Aspirin boosts survival in colorectal cancer mutation

A treatment as cheap and simple as aspirin can make some patients with colorectal cancer live longer, but it doesn't work for everyone. Researchers from the U.S. and Japan have pinpointed a mutation in a single gene that could find the patients that this could help.

The international team looked at information on 964 people with colorectal cancer from the Nurses' Health Study and the Health Professionals Follow-up Study, two large and long-term studies involving tens of thousands of people. They found a connection between a mutation in the PIK3CA gene and longer survival after regular aspirin use.

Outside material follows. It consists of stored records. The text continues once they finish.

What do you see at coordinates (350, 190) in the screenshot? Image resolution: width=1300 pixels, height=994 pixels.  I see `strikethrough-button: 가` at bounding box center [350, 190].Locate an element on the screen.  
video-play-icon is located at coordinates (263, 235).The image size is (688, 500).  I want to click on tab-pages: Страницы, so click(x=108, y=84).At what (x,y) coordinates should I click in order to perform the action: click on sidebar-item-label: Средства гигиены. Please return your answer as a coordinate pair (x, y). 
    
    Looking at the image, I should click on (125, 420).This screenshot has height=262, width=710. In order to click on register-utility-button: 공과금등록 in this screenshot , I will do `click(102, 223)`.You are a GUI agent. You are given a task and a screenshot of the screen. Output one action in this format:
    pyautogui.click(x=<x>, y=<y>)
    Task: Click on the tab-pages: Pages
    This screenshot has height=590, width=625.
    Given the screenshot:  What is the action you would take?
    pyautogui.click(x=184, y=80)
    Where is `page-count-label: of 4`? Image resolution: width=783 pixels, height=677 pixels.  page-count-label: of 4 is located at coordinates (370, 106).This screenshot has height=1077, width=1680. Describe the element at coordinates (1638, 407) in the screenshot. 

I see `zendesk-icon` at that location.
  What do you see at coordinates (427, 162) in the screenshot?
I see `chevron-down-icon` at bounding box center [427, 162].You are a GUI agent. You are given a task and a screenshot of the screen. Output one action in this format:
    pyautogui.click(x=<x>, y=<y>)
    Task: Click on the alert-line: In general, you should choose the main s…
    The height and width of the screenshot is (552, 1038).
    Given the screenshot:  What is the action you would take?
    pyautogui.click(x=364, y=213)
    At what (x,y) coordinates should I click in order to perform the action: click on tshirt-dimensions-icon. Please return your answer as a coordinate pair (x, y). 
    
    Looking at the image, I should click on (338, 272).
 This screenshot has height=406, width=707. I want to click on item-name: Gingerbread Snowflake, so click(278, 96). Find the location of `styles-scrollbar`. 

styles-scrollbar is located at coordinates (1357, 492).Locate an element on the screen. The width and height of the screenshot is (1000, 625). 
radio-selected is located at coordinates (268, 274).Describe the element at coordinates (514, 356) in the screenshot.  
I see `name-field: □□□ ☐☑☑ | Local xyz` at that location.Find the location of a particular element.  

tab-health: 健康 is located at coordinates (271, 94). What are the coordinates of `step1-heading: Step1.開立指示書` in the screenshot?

In people with the mutation (about 20% of people with colorectal cancer), taking aspirin makes a big difference. Of this group of people, 97% taking aspirin were alive after 5 years, compared with 74% who did not take aspirin. In the people without the mutation, taking aspirin made no difference. The results were published in The New England Journal of Medicine.

"Our results suggest that aspirin can be particularly effective in prolonging survival among patients whose colorectal cancer tests positive for a mutation in PIK3CA," said Shuji Ogino of Dana-Farber, Brigham and Women's Hospital, and the Harvard School of Public Health.

As Ogino said in a statement, this is the first genetic marker for this use of aspirin, and the results will have to be validated. If they can be replicated, this biomarker could help doctors determine which colorectal cancers are likely to respond to a particular therapy.